>>>>

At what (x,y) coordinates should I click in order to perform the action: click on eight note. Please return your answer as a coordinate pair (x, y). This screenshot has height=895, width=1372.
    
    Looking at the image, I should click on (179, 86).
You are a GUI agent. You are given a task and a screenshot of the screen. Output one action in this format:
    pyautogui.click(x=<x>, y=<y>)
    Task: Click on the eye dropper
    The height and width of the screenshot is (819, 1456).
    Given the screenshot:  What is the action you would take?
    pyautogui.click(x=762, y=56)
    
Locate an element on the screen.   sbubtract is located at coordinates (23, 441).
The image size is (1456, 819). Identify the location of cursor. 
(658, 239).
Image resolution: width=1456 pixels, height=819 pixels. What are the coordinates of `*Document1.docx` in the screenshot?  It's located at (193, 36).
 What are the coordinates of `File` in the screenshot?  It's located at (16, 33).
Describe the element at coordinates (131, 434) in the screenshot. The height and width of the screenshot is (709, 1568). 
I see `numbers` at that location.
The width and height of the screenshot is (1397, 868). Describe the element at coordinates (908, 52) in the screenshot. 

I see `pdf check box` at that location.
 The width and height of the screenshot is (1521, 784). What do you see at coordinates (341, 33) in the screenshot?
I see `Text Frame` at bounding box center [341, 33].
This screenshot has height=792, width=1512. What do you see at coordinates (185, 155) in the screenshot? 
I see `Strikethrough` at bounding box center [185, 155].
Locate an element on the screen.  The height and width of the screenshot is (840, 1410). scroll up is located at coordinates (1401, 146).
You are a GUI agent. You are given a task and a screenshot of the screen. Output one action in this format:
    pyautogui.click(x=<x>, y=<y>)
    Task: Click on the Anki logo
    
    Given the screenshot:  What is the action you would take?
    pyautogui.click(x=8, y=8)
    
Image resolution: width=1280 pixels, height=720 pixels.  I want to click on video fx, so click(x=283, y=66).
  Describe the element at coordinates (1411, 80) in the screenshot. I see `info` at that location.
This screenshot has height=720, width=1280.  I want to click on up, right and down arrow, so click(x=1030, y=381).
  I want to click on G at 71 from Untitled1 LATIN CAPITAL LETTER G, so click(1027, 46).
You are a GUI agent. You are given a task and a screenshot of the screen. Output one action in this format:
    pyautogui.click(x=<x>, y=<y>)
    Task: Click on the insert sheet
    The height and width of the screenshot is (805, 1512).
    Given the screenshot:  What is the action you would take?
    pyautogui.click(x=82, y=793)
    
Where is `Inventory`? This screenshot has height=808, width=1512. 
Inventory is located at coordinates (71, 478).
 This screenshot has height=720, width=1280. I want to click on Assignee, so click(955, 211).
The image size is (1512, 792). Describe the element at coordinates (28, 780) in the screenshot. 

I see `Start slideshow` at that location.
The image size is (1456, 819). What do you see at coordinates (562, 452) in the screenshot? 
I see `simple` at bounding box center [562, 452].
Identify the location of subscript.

<<<<

### [What the task asks]
Can you rename "GUI agent" to "screen assistant" everywhere in the records above and write them out again, with nothing else changed?

### [Answer to the task]
At what (x,y) coordinates should I click in order to perform the action: click on eight note. Please return your answer as a coordinate pair (x, y). This screenshot has height=895, width=1372.
    
    Looking at the image, I should click on (179, 86).
You are a screen assistant. You are given a task and a screenshot of the screen. Output one action in this format:
    pyautogui.click(x=<x>, y=<y>)
    Task: Click on the eye dropper
    The height and width of the screenshot is (819, 1456).
    Given the screenshot:  What is the action you would take?
    pyautogui.click(x=762, y=56)
    
Locate an element on the screen.   sbubtract is located at coordinates (23, 441).
The image size is (1456, 819). Identify the location of cursor. 
(658, 239).
Image resolution: width=1456 pixels, height=819 pixels. What are the coordinates of `*Document1.docx` in the screenshot?  It's located at (193, 36).
 What are the coordinates of `File` in the screenshot?  It's located at (16, 33).
Describe the element at coordinates (131, 434) in the screenshot. The height and width of the screenshot is (709, 1568). 
I see `numbers` at that location.
The width and height of the screenshot is (1397, 868). Describe the element at coordinates (908, 52) in the screenshot. 

I see `pdf check box` at that location.
 The width and height of the screenshot is (1521, 784). What do you see at coordinates (341, 33) in the screenshot?
I see `Text Frame` at bounding box center [341, 33].
This screenshot has height=792, width=1512. What do you see at coordinates (185, 155) in the screenshot? 
I see `Strikethrough` at bounding box center [185, 155].
Locate an element on the screen.  The height and width of the screenshot is (840, 1410). scroll up is located at coordinates (1401, 146).
You are a screen assistant. You are given a task and a screenshot of the screen. Output one action in this format:
    pyautogui.click(x=<x>, y=<y>)
    Task: Click on the Anki logo
    
    Given the screenshot:  What is the action you would take?
    pyautogui.click(x=8, y=8)
    
Image resolution: width=1280 pixels, height=720 pixels.  I want to click on video fx, so click(x=283, y=66).
  Describe the element at coordinates (1411, 80) in the screenshot. I see `info` at that location.
This screenshot has height=720, width=1280.  I want to click on up, right and down arrow, so click(x=1030, y=381).
  I want to click on G at 71 from Untitled1 LATIN CAPITAL LETTER G, so click(1027, 46).
You are a screen assistant. You are given a task and a screenshot of the screen. Output one action in this format:
    pyautogui.click(x=<x>, y=<y>)
    Task: Click on the insert sheet
    The height and width of the screenshot is (805, 1512).
    Given the screenshot:  What is the action you would take?
    pyautogui.click(x=82, y=793)
    
Where is `Inventory`? This screenshot has height=808, width=1512. 
Inventory is located at coordinates (71, 478).
 This screenshot has height=720, width=1280. I want to click on Assignee, so click(955, 211).
The image size is (1512, 792). Describe the element at coordinates (28, 780) in the screenshot. 

I see `Start slideshow` at that location.
The image size is (1456, 819). What do you see at coordinates (562, 452) in the screenshot? 
I see `simple` at bounding box center [562, 452].
Identify the location of subscript.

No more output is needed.